Pilar trembled uncontrollably, mouthing to Rebecca in barely audible whispers: "...Is... is it still out there?"
Rebecca's face was pale, staring fixedly at the faint light coming through the door crack and broken hole, shaking her head almost imperceptibly.
She couldn't see anything, but that feeling of being monitored by a highly advanced automated system hadn't dissipated with the end of external confrontation—it had become clearer.
After what felt like an eternity, there was still no movement outside.
Only eternal wind passing through ruins, bringing traces of indescribable strange scent.
Finally, Rebecca mustered courage, limbs somewhat numb, cautiously approaching the broken hole in the wall again, holding her breath to peek outside.
On the street was a scene after intense confrontation.

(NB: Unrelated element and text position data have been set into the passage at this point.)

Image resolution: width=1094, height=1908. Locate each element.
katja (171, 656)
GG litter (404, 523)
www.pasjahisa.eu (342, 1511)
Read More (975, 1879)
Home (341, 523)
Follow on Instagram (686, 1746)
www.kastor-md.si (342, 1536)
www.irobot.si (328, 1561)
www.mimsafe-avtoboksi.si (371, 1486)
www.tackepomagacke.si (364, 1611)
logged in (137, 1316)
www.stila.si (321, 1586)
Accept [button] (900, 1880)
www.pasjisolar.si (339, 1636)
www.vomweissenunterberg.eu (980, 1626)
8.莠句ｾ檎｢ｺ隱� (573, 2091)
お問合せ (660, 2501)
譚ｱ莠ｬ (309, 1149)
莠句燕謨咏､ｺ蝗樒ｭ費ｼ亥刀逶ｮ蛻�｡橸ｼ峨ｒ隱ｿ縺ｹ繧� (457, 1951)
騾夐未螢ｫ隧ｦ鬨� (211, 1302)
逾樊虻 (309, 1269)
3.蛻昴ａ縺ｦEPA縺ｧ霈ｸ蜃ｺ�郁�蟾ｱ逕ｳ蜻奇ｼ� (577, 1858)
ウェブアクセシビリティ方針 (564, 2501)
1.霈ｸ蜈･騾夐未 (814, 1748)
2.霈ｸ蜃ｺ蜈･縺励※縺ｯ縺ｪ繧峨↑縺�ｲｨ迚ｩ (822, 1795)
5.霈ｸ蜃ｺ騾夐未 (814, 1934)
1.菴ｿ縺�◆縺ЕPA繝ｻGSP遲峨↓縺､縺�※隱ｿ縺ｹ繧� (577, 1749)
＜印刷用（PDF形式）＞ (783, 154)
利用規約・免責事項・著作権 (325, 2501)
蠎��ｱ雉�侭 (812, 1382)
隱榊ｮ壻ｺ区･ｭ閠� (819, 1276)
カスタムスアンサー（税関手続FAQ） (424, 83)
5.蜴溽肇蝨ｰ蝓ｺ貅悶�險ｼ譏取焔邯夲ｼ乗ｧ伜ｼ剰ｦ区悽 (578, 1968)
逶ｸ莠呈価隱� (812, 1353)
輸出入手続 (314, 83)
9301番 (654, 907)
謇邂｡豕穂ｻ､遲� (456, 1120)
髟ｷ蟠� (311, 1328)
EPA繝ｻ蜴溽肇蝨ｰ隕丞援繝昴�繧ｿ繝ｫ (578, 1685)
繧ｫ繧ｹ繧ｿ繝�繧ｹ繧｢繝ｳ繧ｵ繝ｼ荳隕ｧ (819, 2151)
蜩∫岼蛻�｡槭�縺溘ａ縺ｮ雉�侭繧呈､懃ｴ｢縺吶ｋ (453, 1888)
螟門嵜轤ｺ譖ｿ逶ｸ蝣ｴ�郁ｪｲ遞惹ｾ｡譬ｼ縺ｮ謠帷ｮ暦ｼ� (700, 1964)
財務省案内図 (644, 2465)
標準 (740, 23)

That terrifying, nightmare-like pale mechanical skull had vanished, as if it had never existed.
But just as Rebecca was about to breathe a sigh of relief, her peripheral vision suddenly caught—at the street's end, at the edge of a taller building's broken rooftop, the skull was quietly, eerily hovering there!
Its hollow eye sockets seemed to be precisely, motionlessly aimed at the garage where they were hiding.
It made no movement, like an art piece casually placed on a rooftop. But having personally experienced that brief, shocking confrontation earlier, this extreme stillness radiated a persistent, undeniable presence.
It hadn't left.
It was simply monitoring.
Silently, patiently, absolutely monitoring.
Rebecca jerked her head back as if shocked by static electricity, sliding down against the cold, rough wall to sit on the ground, feeling her heart leap into her throat once again.
"What's wrong? Sis? What did you see?" Pilar noticed her abnormality, nervously pressing, his voice trembling.
Rebecca's lips quivered. After several seconds, she squeezed out an answer in a voice as dry as sandpaper: "...It didn't leave..."
She raised her head, eyes full of complex emotions. "It's outside on the rooftop... watching us. Still watching."